• THE RECORDS:

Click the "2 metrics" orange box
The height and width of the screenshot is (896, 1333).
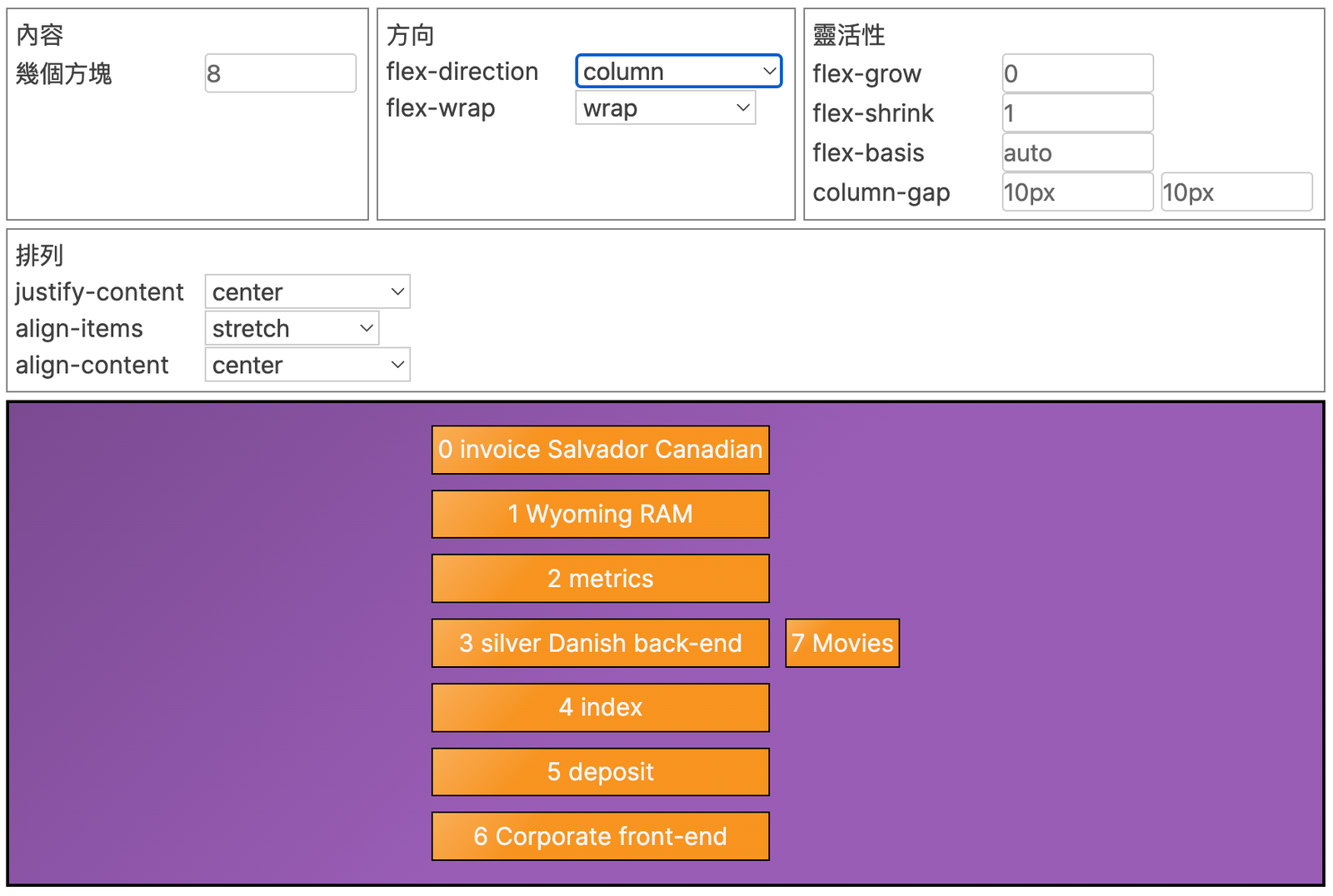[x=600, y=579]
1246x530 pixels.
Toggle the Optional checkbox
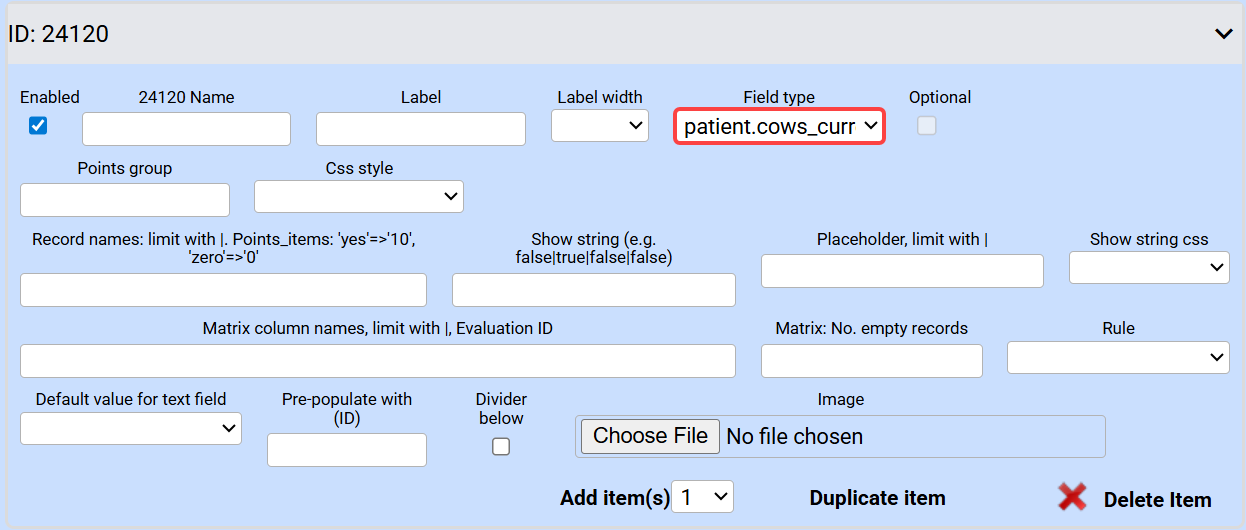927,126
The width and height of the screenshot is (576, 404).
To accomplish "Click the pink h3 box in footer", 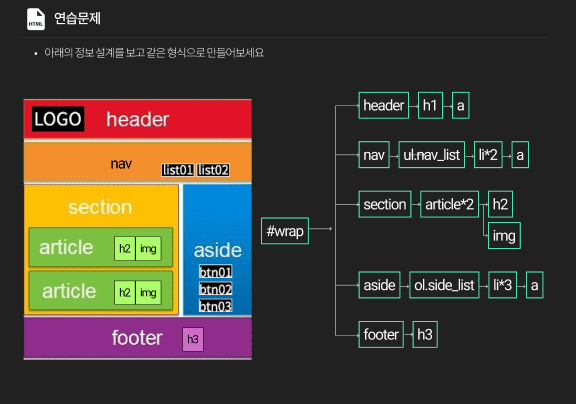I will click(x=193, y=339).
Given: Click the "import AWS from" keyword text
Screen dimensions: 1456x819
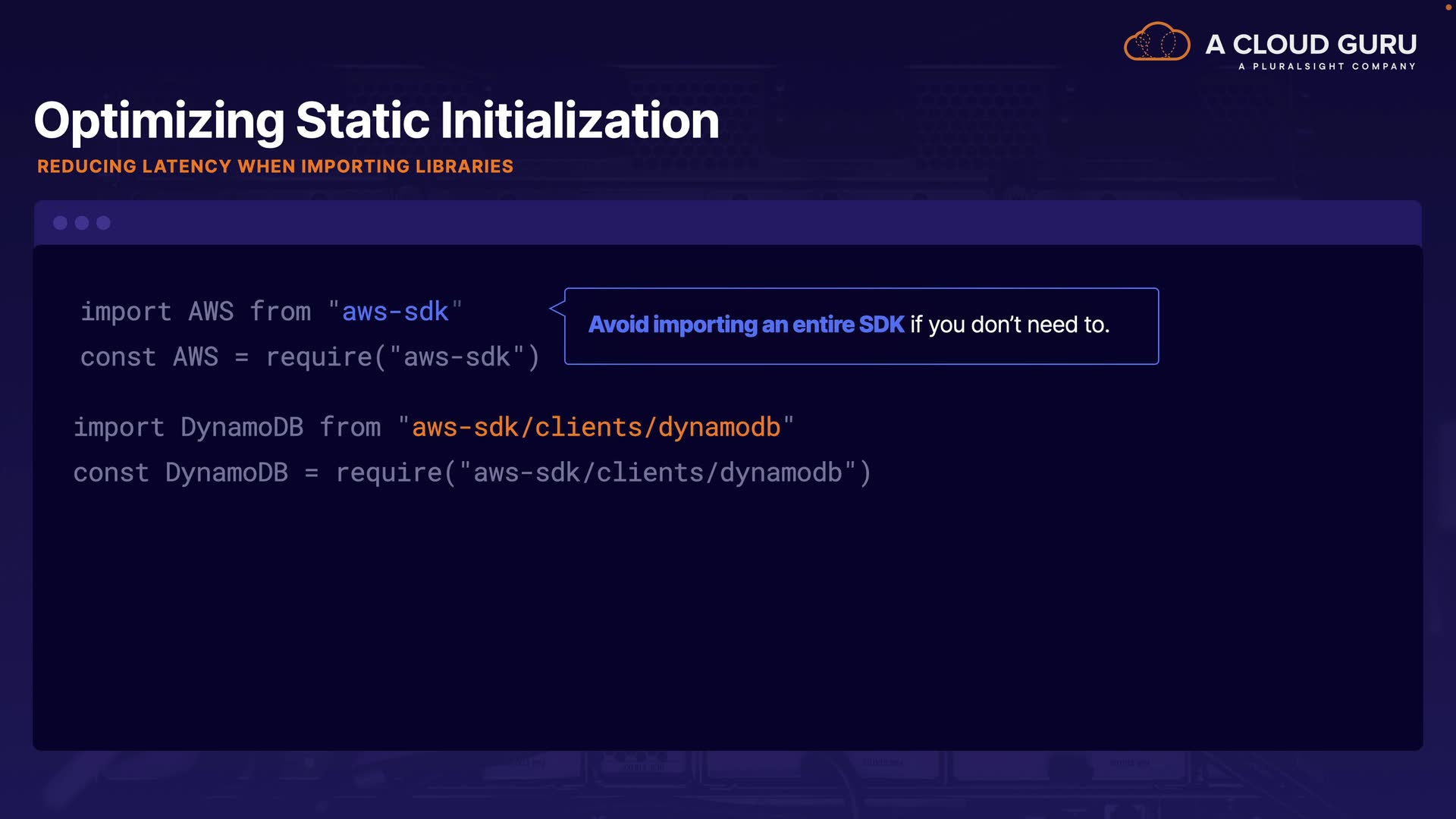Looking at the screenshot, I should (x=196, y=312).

• THE PROBLEM: Output an exact copy of the lines from the one with "Given: Click the" through the closing line of the records, inclusive, without any images.

• ANSWER TO THIS PROBLEM:
Given: Click the "import AWS from" keyword text
Screen dimensions: 1456x819
Looking at the screenshot, I should (x=196, y=312).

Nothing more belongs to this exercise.